2. Cannot interpret feed_dict key as Tensor: Tensor Tensor(“Placeholder:0”, shape=(?, 15, 50), dtype=int32) is not an element of this graph
解决办法:
这是在说:placeholder不在新建的tf.Graph()中,此时只需要将placeholder放入其中即可。
错误示例:
以下为错误代码:
class Graph:
def __init__(self, is_training=True):
self.graph = tf.Graph()
with self.graph.as_default():
"""
网络模型
"""
if __name__ == "__main__":
g = Graph()
# placeholder -> 造成错误的原因.
input = tf.placeholder(tf.int32, shape=(None, hp.max_turn, hp.maxlen))
y = tf.placeholder(tf.int32, shape=(None, hp.maxlen))
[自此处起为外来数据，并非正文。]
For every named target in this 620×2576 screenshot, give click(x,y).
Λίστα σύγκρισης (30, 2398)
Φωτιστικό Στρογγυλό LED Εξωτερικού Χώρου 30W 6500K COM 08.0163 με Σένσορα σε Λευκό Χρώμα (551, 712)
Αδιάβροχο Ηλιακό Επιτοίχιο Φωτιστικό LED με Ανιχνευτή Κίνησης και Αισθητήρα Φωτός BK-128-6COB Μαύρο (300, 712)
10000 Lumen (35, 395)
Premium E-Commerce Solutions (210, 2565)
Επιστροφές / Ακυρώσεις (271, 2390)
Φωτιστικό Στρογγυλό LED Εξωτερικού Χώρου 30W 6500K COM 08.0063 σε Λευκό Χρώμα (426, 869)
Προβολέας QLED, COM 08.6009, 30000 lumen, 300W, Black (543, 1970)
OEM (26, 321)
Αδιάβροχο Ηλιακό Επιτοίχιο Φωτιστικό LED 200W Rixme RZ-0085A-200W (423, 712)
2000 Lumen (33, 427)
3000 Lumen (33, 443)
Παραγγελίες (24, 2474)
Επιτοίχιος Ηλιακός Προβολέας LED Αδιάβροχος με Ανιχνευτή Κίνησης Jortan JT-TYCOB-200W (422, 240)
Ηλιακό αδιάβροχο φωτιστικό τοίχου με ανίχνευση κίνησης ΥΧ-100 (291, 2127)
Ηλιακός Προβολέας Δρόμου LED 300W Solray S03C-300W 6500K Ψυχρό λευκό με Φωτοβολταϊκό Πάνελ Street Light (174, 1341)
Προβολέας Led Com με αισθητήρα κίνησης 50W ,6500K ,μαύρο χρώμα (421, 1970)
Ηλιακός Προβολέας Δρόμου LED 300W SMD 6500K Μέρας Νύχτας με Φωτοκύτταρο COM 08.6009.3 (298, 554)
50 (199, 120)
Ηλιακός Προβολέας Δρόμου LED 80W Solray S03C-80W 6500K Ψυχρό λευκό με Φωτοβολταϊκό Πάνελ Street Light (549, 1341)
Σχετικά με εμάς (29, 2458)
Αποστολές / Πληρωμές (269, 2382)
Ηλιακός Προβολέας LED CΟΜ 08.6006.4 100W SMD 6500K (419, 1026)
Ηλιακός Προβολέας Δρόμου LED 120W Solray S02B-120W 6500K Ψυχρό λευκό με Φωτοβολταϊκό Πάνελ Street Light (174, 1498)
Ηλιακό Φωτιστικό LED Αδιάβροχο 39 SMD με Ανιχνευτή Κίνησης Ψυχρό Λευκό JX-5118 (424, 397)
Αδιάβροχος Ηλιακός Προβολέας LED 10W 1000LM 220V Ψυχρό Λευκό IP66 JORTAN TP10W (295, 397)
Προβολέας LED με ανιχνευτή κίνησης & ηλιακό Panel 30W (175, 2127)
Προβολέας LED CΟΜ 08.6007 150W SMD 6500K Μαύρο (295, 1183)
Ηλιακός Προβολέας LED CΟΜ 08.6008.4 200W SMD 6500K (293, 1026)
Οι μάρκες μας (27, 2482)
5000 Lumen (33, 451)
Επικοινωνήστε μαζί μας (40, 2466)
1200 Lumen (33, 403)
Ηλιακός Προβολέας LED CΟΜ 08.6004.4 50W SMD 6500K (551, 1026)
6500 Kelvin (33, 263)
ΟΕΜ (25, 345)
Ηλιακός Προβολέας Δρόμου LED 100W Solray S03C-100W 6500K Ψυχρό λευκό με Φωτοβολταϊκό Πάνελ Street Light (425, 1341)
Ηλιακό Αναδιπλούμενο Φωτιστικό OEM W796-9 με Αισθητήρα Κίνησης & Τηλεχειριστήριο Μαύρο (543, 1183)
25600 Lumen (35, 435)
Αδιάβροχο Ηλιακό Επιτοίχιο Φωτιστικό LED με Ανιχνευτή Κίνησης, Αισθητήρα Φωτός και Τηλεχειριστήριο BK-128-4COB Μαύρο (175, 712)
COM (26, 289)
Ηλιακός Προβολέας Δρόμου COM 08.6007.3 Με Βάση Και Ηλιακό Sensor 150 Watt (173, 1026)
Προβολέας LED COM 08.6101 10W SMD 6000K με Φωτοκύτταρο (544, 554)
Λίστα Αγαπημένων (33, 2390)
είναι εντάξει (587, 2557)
sv = tf.train.Supervisor(graph=g.graph, logdir=hp.logdir, save_model_secs=0)
tfconfig = tf.ConfigProto()
tfconfig.gpu_options.allow_growth = True
with sv.managed_session(config=tfconfig) as sess:
"""
训练.
"""
纠正后的代码:
class Graph:
def __init__(self, is_training=True):
self.graph = tf.Graph()
with self.graph.as_default():
# placeholder -> 放到这里.
input = tf.placeholder(tf.int32, shape=(None, hp.max_turn, hp.maxlen))
y = tf.placeholder(tf.int32, shape=(None, hp.maxlen))
"""
网络模型
"""
if __name__ == "__main__":
g = Graph()
sv = tf.train.Supervisor(graph=g.graph, logdir=hp.logdir, save_model_secs=0)
tfconfig = tf.ConfigProto()
tfconfig.gpu_options.allow_growth = True
with sv.managed_session(config=tfconfig) as sess:
"""
训练.
"""
3. UserWarning: Converting sparse IndexedSlices to a dense Tensor with 427557888 elements. This may consume a large amount of memory.
存在原因:
这不是一个错误,但是占用了这么多显存,会爆内存的。
目前遇到的原因有:
- embedding 词表太大.
当时出错的词表大小是77W + 82W.
self.enc_embed = embedding(tf.reshape(self.x, [-1, hp.maxlen]),
vocab_size=data_hp["de2idx_len"],
num_units=embeddingsize,
scale=True,
scope="enc_embed")